Comprehensive Proteomic profiling and identification of 14-3-3 protein zeta as a potential diagnostic biomarker for Acute Myocardial Infarction

Abstract

Acute myocardial infarction (AMI) is a multifaceted syndrome influenced by the functions of various extrinsic and intrinsic pathological processes, which is also the leading cause of most cardiac death worldwide. This study aims to investigate the secretome protein profile of induced-hypertrophy cardiomyocytes to identify next-generation biomarkers for AMI diagnosis and management.

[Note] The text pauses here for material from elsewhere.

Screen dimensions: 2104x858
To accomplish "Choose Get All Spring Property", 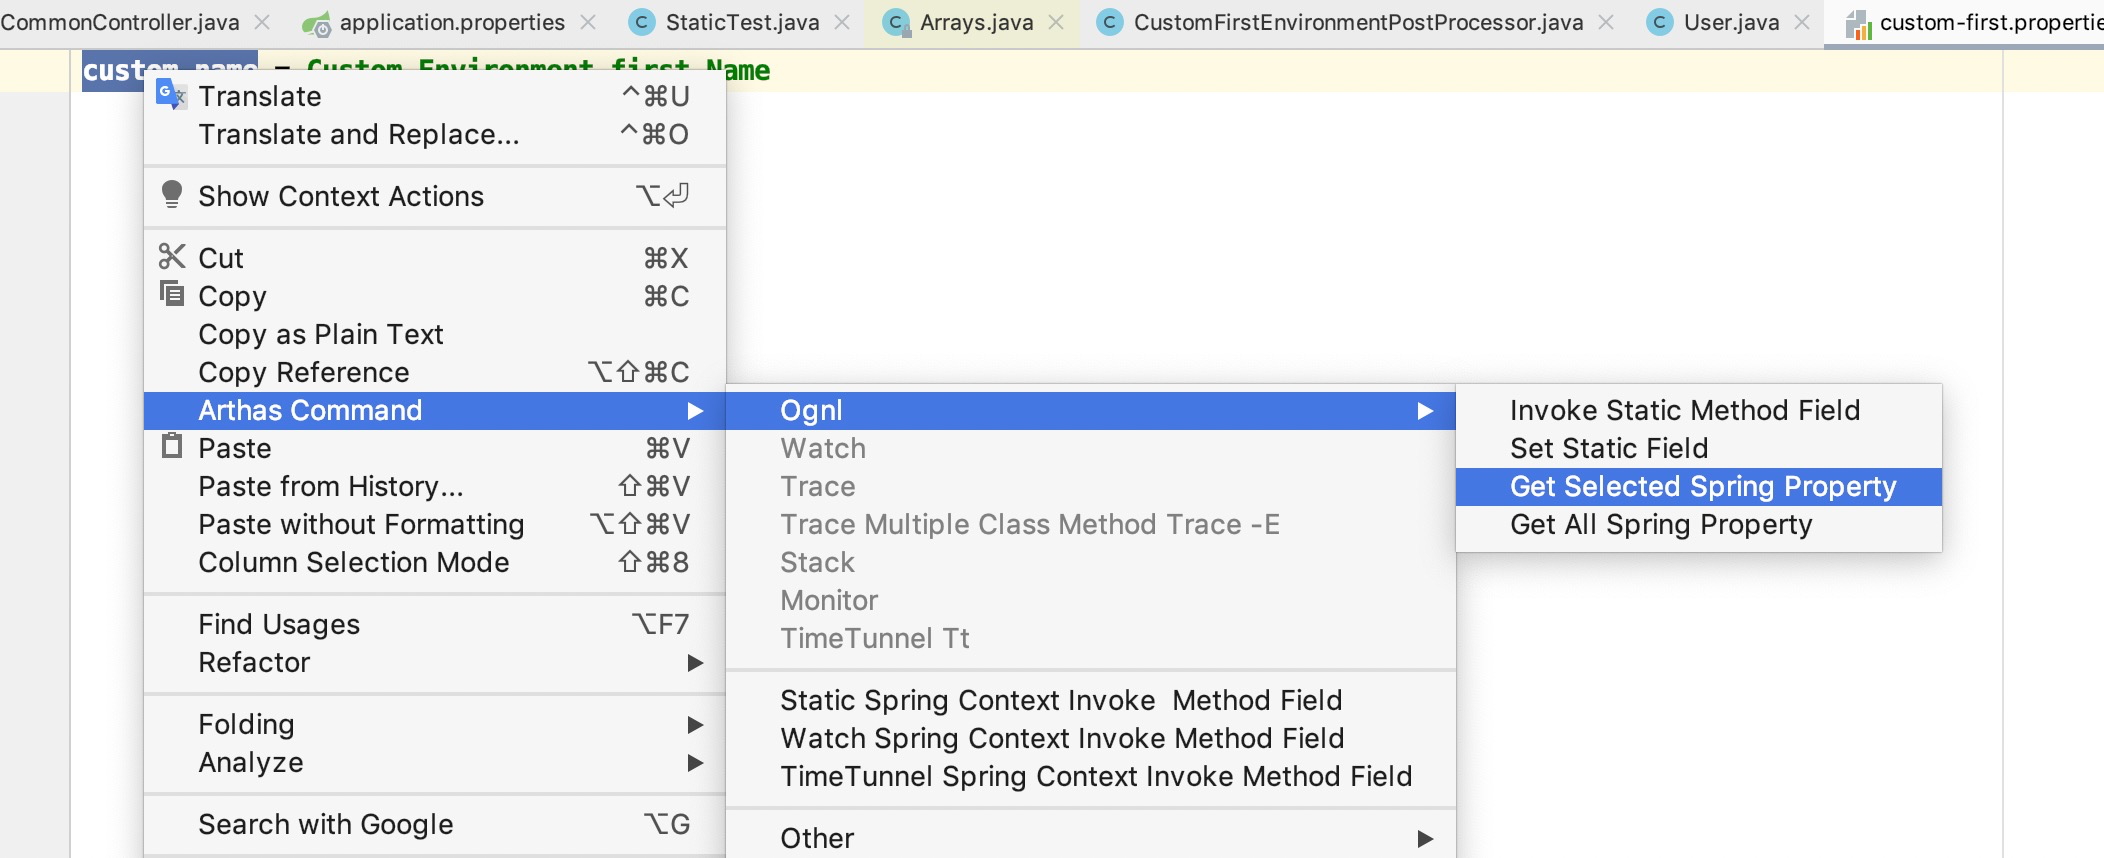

Hypertrophy was induced successfully for immortalized human cardiomyocytes (T0445) by 200 nM ET-1 and 1 ？M Ang II. The protein profile of hypertrophied cardiomyocyte secretomes was analyzed by nano LC-MS/MS and differentially expressed proteins that have been investigated by Ingenuity Pathway Analysis. Our data reported a significant elevate of 32 proteins (>1.4 fold) while there are 17 proteins (<0.5 fold) showed a rapid decrease in expression. Proteomic analysis obtained a significant upregulation of six 14-3-3 protein isoforms in the secretome of hypertrophied cardiomyocytes compared to those in control cells and different cell types, including MKN-1, HFE-145, Hep-3B, Hepa-RG, A549, and L132. Label-free quantitative analysis of plasma from AMI patients revealed a significant upregulation of 14-3-3 zeta protein compared to healthy control samples. These findings elucidated the role of 14-3-3 zeta in cardiac hypertrophy and cardiovascular disorders and demonstrated its potential as a novel potential biomarker and therapeutic strategy.